Ces duos, bouleversants, donnent à voir des personnages
dont la désespérance est le lot quotidien : d’abord
Ibou, exilé en France, et sa femme Rokhaya, restée
en Afrique, qui dialoguent et se répondent à distance,
sans pourtant entendre ce que l'autre dit. Ibou se révolte
à l’idée que personne ne puisse l’aider
à guérir Rokhaya : « Je m’énerve
Parce que la vie, c’est de la poubelle
Notre habitation : juste de la mort. » |
Là encore,
la mort et la vie s'embrasse, de manière indissociable ;
une image qui revient dans Faxxman quand
Khalifa, enfant perdu de Dakar, exprime sa rage :
«
je ne pardonnerai rien à personne
Dans aucune vie qu’on me donnera
Toutes, elles seront comme celle-là
Puantes et froides
Et dégueulasses à pleurer. »
Lors d'une
errance nocturne, Khalifa rencontre Aïda, une petite prostituée
blessée qui fait naître en lui un sentiment nouveau,
qu’il ne peut tout à fait dissimuler sous ses airs
bravaches et farouches (« Si tu veux je suis ta famille
», lui propose-t-il entre deux jurons). La connivence
précaire qui s’installe entre deux orphelins si tôt
confrontés à la noirceur des choses rappelle la belle
amitié entre Casper et Tite Pièce (Albatros,
L’Arche, 2004), deux enfants dont les illusions déjà
s'écrasaient contre les murs de la ville environnante.

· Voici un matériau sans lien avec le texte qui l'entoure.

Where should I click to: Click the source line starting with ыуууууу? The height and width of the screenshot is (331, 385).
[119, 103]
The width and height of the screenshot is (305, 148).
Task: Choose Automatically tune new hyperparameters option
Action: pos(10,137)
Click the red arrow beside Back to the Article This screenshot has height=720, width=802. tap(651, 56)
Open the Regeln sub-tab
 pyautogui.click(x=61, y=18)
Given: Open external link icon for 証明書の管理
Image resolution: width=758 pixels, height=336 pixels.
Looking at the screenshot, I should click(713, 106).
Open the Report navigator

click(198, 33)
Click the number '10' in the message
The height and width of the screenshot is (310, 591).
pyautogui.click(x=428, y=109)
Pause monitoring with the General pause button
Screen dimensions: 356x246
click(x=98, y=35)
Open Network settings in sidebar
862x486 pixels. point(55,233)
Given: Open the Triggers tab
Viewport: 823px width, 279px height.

Mais de belles choses peuvent parfois sortir du fond d'une poubelle
– là encore il faut parfois fouiller un peu loin, sous
les mots et sous « la merde plastique » dans
laquelle Aïda est allongée… Et le poète-dramaturge
de rendre à ces enfants leur capacité d'émerveillement,
dont il ne subsiste que des miettes, mais qui transcende l'atrocité
de leur existence de morts-nés et leur connaissance intime
du malheur. L’irracontable et l’impensable se trouvent
rassemblés et métamorphosés sous la plume de
Fabrice Melquiot, qui donne vie à des personnages attachants,
et qui leur apporte surtout le langage poétique et les moyens
d'ainsi échapper aux non-dits qui rongent et anéantissent
les êtres, vivants ou disparus, et de faire émerger
quelques étincelles d'espoir.
Blandine
Longre
(novembre
2005)
Blandine
Longre, agrégée d’anglais, est
l’une des fondatrices de Sitartmag ; rédactrice en
chef depuis mai 1999, elle s’intéresse tout particulièrement
aux écritures contemporaines (francophone, anglophone, asiatique,
orientale etc.), à la littérature pour la jeunesse,
au théâtre (texte et représentation) et aux
relations qu’entretiennent fiction et réel.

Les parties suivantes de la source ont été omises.